León XIV volverá al santuario que marcó su pontificado
El Papa presidirá una misa en Genazzano, donde mantiene un vínculo espiritual con la Madre del Buen Consejo desde décadas atrás
El papa León XIV regresará el próximo 7 de septiembre al Santuario de la Madre del Buen Consejo, en Genazzano, localidad ubicada a unos 40 kilómetros de Roma, para presidir una misa en la víspera de la festividad de la Natividad de la Santísima Virgen María.
La visita tendrá un significado especial para el pontífice, quien acudió al mismo santuario apenas dos días después de su elección, el 10 de mayo de 2025, en lo que fue su primera salida privada como Papa.
La celebración comenzará a las 18:00 horas y reunirá a religiosos agustinos y fieles en este histórico centro de devoción mariana. Durante la jornada también será inaugurado un cuadro que representa a León XIV rezando frente a la imagen de la Virgen, siguiendo una tradición en la que aparecen retratados otros pontífices que visitaron el lugar.
El vínculo de León XIV con la Madre del Buen Consejo se remonta a varias décadas. Antes de llegar al pontificado, visitó el santuario por primera vez como joven estudiante en Roma, a principios de los años 80. Posteriormente regresó en distintas ocasiones durante su trayectoria como religioso agustino, prior general de la orden, obispo de Chiclayo y cardenal.

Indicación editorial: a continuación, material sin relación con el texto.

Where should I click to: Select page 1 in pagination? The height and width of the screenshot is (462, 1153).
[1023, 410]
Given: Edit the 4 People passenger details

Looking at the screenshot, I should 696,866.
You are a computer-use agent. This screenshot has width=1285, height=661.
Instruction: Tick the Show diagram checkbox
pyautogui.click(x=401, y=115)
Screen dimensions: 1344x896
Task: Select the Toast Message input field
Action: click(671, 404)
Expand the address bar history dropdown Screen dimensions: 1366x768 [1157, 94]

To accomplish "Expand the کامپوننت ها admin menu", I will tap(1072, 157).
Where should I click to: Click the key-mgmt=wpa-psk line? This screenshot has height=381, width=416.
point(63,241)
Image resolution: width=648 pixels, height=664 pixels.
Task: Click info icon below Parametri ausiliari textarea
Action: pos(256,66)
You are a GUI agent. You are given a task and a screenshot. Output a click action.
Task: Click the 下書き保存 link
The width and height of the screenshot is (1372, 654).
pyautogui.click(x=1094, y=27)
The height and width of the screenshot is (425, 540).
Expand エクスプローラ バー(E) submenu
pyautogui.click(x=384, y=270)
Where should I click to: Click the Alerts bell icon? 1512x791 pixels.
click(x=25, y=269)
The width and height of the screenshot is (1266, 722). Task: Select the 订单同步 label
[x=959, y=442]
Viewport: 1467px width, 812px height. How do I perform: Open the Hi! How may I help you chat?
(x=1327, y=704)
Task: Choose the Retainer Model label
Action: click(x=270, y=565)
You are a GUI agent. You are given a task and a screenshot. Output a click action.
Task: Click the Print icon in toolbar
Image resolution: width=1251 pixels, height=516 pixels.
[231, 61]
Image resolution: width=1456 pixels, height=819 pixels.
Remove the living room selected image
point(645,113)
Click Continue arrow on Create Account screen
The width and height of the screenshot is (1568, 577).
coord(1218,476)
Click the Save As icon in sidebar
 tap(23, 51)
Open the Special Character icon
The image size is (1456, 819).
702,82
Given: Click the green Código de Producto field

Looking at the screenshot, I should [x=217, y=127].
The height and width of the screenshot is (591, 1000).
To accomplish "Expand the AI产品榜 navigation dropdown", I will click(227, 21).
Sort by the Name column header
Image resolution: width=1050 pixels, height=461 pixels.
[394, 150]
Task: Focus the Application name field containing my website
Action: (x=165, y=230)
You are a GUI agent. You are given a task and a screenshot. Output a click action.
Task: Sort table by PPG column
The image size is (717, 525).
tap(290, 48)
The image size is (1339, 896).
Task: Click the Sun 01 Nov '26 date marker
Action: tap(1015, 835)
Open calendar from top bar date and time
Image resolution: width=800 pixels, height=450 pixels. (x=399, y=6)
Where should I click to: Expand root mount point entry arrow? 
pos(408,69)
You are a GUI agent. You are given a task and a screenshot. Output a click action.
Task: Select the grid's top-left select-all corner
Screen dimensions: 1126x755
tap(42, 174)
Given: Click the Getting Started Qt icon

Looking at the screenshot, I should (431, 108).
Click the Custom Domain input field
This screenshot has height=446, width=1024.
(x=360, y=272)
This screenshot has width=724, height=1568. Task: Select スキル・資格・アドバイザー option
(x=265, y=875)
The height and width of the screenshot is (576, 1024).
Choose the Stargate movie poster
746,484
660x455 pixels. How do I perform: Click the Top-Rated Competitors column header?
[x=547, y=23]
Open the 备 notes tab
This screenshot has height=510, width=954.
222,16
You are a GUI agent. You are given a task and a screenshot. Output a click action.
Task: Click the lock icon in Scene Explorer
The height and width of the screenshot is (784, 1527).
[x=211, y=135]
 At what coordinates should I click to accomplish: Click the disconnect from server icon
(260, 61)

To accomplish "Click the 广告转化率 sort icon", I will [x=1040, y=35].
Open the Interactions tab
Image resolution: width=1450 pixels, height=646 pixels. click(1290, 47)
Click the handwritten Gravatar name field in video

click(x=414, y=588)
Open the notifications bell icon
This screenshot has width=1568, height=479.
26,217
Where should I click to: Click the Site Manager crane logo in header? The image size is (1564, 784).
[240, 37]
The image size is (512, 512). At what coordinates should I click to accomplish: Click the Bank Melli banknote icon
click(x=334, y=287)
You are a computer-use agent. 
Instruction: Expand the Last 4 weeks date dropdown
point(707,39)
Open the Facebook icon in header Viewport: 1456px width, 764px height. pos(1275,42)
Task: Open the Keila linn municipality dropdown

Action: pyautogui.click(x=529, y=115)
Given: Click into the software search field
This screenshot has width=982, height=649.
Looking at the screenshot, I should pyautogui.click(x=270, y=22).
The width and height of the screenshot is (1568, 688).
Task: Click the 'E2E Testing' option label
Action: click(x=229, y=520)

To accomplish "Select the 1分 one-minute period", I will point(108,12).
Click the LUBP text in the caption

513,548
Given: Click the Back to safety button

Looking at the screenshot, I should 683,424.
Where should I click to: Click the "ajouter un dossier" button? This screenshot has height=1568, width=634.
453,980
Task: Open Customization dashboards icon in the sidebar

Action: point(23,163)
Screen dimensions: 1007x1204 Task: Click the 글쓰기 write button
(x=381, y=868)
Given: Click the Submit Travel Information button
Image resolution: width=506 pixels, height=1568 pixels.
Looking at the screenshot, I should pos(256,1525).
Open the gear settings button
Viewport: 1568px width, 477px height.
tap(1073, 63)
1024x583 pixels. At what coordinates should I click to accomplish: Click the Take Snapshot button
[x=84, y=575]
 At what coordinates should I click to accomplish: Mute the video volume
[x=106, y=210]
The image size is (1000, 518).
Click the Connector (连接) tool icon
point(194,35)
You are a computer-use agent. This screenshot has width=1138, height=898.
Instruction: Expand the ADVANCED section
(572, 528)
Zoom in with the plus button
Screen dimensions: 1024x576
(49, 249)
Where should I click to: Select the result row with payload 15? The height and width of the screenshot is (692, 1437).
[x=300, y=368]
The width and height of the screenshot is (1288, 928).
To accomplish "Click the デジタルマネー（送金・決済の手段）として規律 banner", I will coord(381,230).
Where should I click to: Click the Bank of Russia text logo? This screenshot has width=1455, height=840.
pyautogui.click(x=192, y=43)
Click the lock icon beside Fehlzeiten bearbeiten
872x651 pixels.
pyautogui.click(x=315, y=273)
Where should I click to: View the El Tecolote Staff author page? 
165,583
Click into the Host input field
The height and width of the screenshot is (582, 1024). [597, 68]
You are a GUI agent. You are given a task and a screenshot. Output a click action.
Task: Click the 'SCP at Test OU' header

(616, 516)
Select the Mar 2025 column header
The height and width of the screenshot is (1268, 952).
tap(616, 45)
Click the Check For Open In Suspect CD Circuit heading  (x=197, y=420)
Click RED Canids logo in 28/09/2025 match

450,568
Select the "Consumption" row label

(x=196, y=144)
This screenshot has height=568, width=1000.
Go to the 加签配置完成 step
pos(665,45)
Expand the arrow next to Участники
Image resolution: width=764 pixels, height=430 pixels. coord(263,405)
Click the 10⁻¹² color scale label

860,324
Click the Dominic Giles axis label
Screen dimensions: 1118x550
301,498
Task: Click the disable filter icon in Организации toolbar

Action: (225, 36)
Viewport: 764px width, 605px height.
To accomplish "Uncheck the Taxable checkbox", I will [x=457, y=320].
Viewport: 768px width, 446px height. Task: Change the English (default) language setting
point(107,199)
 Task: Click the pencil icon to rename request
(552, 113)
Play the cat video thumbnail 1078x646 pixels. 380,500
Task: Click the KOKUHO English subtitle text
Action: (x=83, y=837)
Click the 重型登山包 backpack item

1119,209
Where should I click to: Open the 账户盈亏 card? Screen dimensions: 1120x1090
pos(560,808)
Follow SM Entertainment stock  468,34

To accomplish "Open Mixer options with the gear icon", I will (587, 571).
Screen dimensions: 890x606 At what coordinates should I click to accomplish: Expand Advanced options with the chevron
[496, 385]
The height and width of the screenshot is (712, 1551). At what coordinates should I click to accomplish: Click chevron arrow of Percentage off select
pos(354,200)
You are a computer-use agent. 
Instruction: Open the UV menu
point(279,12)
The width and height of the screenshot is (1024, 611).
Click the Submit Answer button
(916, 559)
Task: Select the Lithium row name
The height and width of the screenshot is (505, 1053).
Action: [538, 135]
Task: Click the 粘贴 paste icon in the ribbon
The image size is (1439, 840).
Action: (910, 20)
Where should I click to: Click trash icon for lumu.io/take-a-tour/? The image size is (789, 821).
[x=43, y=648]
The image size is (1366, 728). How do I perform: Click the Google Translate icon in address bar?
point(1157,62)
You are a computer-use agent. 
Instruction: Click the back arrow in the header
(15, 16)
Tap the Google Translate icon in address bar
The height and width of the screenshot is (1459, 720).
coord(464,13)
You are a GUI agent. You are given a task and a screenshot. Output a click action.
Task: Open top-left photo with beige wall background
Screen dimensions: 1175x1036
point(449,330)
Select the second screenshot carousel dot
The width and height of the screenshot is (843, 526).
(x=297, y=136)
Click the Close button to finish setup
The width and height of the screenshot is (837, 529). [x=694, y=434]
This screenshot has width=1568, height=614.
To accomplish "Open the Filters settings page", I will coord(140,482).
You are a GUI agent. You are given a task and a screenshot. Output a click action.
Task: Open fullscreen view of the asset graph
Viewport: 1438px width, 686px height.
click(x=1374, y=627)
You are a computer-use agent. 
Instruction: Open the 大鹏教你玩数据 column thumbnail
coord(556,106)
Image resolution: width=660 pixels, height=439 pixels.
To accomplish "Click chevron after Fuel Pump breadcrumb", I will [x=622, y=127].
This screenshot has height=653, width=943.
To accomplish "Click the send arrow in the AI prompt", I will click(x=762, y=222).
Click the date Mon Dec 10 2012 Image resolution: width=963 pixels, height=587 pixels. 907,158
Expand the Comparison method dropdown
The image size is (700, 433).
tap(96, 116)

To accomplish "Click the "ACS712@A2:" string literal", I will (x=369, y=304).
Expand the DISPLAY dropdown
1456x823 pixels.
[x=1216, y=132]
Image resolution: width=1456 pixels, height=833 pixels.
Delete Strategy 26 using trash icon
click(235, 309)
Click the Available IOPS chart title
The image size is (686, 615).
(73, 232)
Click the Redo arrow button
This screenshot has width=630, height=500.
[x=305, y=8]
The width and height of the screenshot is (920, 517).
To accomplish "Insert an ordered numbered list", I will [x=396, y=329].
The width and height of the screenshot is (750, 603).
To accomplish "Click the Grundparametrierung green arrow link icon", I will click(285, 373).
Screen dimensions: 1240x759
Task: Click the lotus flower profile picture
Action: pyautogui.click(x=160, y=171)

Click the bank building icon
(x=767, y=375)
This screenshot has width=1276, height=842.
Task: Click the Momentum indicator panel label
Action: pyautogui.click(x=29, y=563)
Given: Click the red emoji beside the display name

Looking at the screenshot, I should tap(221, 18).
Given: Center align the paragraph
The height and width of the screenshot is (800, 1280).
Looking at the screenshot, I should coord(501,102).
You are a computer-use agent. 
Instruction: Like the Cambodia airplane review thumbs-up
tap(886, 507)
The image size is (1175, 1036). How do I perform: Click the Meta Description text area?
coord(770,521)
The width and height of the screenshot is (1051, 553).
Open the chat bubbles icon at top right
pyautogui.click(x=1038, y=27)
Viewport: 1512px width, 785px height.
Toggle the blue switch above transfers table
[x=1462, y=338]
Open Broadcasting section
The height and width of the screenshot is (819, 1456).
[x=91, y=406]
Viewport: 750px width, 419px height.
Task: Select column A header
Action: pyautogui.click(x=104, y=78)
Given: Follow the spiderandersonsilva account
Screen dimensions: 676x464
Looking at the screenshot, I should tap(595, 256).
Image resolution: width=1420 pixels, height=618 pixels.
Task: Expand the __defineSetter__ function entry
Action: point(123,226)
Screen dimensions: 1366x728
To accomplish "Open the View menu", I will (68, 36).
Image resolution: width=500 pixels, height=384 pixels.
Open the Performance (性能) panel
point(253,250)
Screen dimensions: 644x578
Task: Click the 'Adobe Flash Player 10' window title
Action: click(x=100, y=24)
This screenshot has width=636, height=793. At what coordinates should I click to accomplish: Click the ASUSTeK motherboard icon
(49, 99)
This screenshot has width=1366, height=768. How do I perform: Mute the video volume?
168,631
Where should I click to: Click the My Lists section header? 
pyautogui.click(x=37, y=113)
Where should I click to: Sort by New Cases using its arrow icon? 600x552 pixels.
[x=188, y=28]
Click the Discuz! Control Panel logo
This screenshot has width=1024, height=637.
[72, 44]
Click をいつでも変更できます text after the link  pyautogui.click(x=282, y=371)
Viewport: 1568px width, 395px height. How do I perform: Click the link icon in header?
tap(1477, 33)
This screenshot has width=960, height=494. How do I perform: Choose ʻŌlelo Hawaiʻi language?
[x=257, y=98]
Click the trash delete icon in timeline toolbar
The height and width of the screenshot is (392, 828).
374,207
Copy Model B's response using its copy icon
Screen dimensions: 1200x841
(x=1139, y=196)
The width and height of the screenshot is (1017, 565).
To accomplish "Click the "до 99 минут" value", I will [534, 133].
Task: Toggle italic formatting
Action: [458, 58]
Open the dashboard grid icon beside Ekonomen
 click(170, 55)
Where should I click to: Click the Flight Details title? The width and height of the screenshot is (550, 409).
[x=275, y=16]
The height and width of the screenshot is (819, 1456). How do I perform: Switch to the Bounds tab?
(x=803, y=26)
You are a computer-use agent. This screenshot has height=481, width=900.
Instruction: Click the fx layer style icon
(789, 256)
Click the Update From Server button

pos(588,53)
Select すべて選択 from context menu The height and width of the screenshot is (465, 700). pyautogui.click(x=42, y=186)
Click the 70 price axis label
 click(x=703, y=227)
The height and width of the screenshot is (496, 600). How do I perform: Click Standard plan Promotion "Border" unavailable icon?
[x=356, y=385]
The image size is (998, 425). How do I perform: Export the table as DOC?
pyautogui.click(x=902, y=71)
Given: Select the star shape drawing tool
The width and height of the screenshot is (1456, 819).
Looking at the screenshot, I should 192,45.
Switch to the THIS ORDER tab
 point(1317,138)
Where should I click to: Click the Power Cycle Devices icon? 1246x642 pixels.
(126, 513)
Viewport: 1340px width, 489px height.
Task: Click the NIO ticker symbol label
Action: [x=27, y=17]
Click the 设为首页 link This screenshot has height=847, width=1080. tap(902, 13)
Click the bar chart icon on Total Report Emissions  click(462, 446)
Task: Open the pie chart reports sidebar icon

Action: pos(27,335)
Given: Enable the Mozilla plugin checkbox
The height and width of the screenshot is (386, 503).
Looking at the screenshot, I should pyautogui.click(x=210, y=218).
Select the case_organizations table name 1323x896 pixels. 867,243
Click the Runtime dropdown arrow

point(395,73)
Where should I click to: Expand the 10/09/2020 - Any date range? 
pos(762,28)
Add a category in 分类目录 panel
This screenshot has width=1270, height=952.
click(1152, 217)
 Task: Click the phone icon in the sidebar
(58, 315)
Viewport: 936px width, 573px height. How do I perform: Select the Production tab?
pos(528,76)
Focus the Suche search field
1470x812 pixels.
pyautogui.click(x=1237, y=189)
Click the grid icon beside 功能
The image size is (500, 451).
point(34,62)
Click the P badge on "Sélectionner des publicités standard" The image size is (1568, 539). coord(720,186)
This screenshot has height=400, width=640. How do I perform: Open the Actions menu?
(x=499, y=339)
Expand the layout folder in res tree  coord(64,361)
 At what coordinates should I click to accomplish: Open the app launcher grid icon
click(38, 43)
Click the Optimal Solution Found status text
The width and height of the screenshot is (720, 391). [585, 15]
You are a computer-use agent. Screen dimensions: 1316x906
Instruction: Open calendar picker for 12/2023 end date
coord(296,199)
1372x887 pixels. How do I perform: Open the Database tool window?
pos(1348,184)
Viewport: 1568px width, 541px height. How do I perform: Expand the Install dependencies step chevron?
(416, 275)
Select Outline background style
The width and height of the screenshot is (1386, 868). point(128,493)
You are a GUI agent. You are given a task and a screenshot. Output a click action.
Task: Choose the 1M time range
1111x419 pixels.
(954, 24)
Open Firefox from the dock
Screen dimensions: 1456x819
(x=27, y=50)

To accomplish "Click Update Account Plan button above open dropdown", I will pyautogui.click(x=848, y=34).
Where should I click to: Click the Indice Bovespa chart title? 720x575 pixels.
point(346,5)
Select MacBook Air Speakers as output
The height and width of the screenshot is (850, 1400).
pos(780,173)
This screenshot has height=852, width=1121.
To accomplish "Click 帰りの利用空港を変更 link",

Incluso antes de su primera aparición pública como pontífice, el 8 de mayo de 2025, León XIV se encontró ante la imagen de la Madre del Buen Consejo mientras rezaba en la Capilla Paulina del Palacio Apostólico.
Durante aquella primera visita como Papa a Genazzano, expresó su deseo de acudir al santuario para encomendar su nueva misión. En el libro de visitas dejó constancia de la importancia que la figura de María ha tenido en su vida espiritual y pidió su acompañamiento en la responsabilidad que acababa de asumir como sucesor de Pedro.
El santuario también posee una historia profundamente ligada a la tradición agustiniana. En el lugar existía desde el siglo XIII una pequeña iglesia dedicada a Santa María. En 1356, los señores de la familia Colonna confiaron su atención pastoral a los agustinos, quienes posteriormente ampliaron el templo y el convento.
Uno de los episodios centrales de la historia del recinto ocurrió el 25 de abril de 1467, cuando apareció, según la tradición del santuario, una imagen de la Virgen sobre una pared de la iglesia en construcción. Dos peregrinos procedentes de Albania aseguraron reconocerla como la imagen venerada en Shkodër, lo que convirtió al lugar en un importante destino de peregrinación.
La devoción se extendió durante siglos y el santuario recibió a diversos pontífices, entre ellos Urbano VIII, Pío IX, Juan XXIII y Juan Pablo II. Sus visitas forman parte de la memoria del recinto y están representadas en imágenes dentro de una de sus capillas.
La próxima visita de León XIV reforzará así una relación que antecede a su elección y que combina su identidad agustiniana con su particular devoción a la Madre del Buen Consejo.
La celebración de septiembre tendrá además un componente simbólico: el nuevo retrato del pontífice orando ante la Virgen quedará incorporado a la tradición iconográfica del santuario, junto con las representaciones de los papas que lo han visitado a lo largo de la historia.